My dear Paul.
Yes, I see you a few rows over there with a fancy grave marker. People dressed in the attire of our "day" wander in and out of this graveyard all day, pointing you out. Some people leave you flowers. Nearly all of them point small devices at your grave, stopping for a few extra moments.
And where am I? Your beloved wife. Woman who bore you 8 children? Yes, count them. 8.
Nearly four rows over...buried next to your father. Who, forgive me for saying so, is a miserable grave companion.
On this day of days Paul, let me remind you of just who did the work of revolution in this fair city. Was it you and your friends? Oh, perhaps as recorded in the poems and histories of the events. But we both know who it was. The wives. The wives who spun and sewed the clothing. The wives who cooked and served meals and drink for children, friends and co-conspirators until late into the night. While your friend Sam Adams gets a huge statue down the road, we know who the real brewers were, right? Women.
We gardened, we harvested, we preserved and slaughtered the animals. We made soap, washed, quilted, stuffed beds with straw. When you came home at all hours of the night, I made sure you had food to eat, and a warm home in which to enter. I nursed and cared for 8 babies...until I died not long after our youngest was born.
Who stitched wounds, bandaged cuts, and wrapped the dead after the massacre and battles? Women. Who brewed that tea that you all eventually went crazy over for being too expensive? Who then served it to you in the silver mugs that you crafted? Yes. Me and the other wives.

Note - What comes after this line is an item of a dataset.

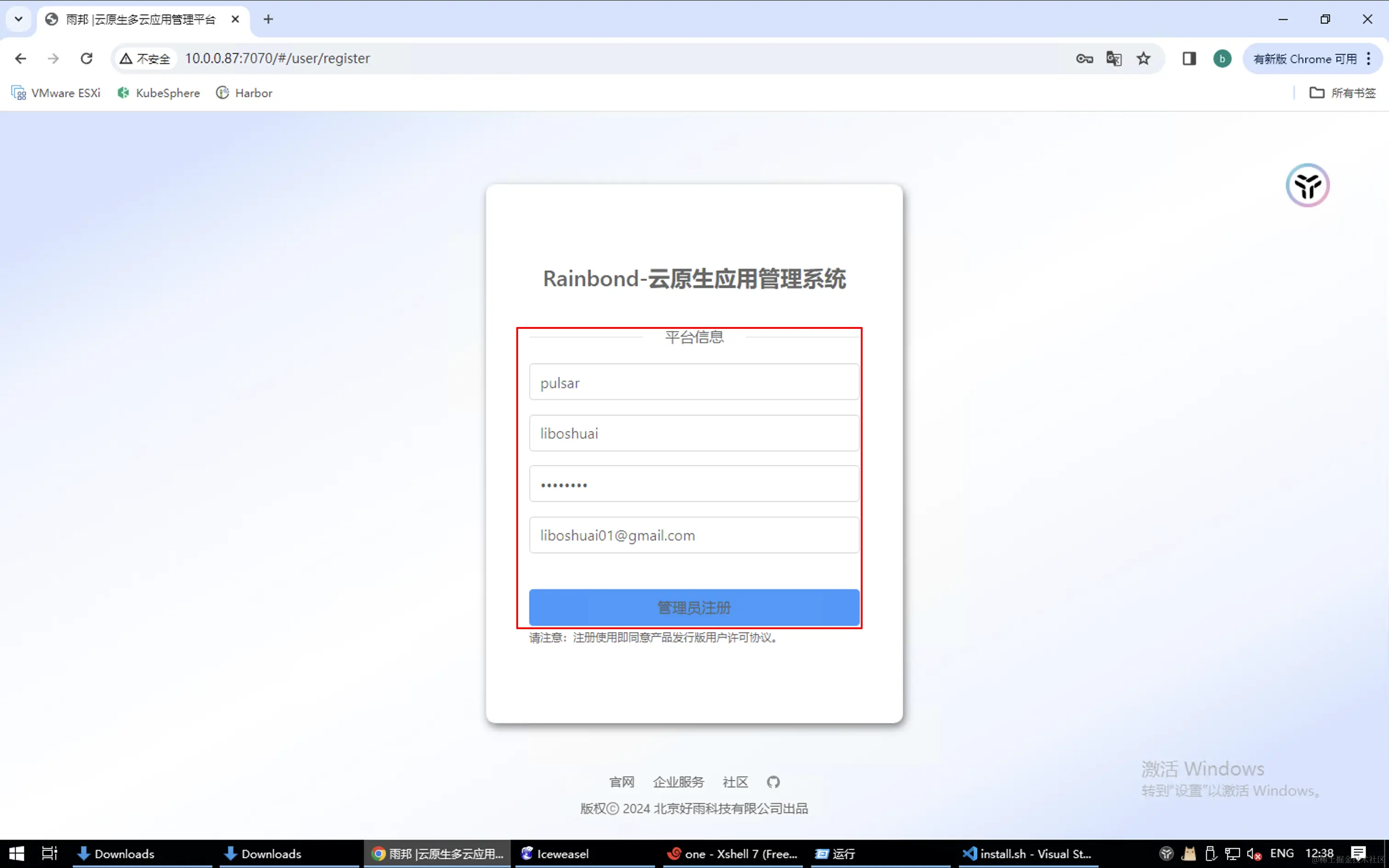Open the Google Translate page icon

(1113, 59)
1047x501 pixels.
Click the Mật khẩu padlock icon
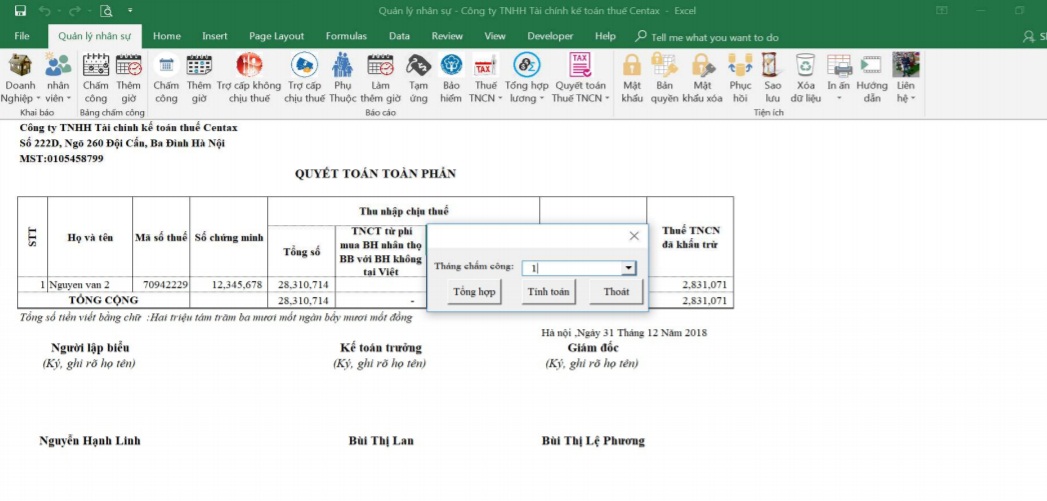coord(632,67)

Paul,my love, I am not saying that you and the other "founding patriots" of the day don't deserve recognition for your commitment to an idea that a society could be different. I am merely suggesting that the visitors to this grave yard do as Abigail Adams later exhorted her husband John - to "remember the ladies and be more generous and favorable to them than your ancestors."
Yes Paul. I watch you from over here. I watch the stream of people wander by you, struck silent by you - the midnight rider ( by the by, I thought that poem was pure hilarity - I know I was dead when it all occurred, and I felt for your second wife, Rachel...You galloping off into the night, with ten children at home. The poor woman was sure that you would be hanged before the sun came up.)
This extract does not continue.